The first shock waves from Greek voters’ rejection of austerity were felt in the currency markets, with the euro down against major peers and Australia’s dollar sliding to a six-year low. Analysts are tipping a flight to safety, with Treasuries and German bunds to benefit.Notice how the U.S. dollar is one of the "safe havens." And not so much for the Chinese yuan.
The euro lost 1 percent to $1.1002 by 6:09 a.m. Sydney time, touching its weakest level since June 29. The currency slipped 1.7 percent against the yen and 0.9 percent versus the pound. The Aussie fell as much as 0.9 percent to 74.52 U.S. cents, the first time it’s broken 75 cents since 2009, as the referendum result dimmed the appeal of higher-yielding assets. The kiwi slipped 0.6 percent, even with China stepping up efforts to arrest a stock-market selloff at the weekend.
With more than half of the ballots counted, Greeks have voted 61 percent against austerity measures required to win another bailout package, according to results posted on the Interior Ministry’s website.
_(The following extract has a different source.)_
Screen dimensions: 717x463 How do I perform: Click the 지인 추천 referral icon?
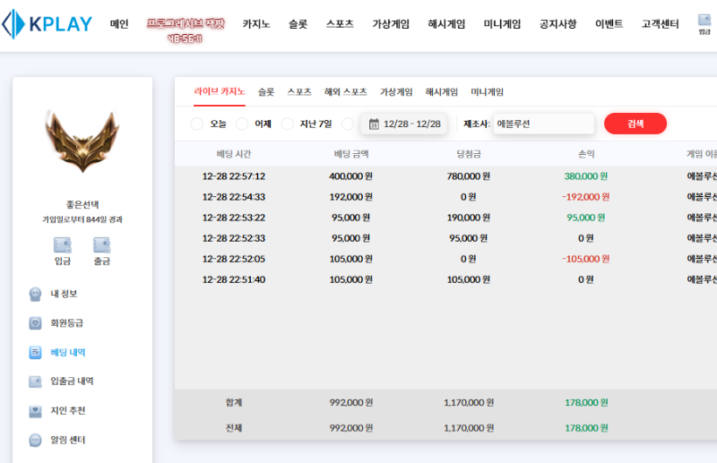[x=36, y=411]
The results mean Greece exiting the currency union is now the base-case scenario, JPMorgan Chase & Co. said. China suspended initial public offerings and brokerages pledged to buy shares in weekend measures aimed at halting the steepest plunge in local equities since 1992.
“This is a big surprise, the market definitely expected it was going to be close,” Clem Miller, an investments strategist at Wilmington Trust, which manages $20 billion, said by phone from Baltimore. “We’re going to see a lot of volatility and it wouldn’t surprise me if the euro’s down 2 percent or more. Everything’s going to get hit with the exception of safe-haven bonds.”
Still more.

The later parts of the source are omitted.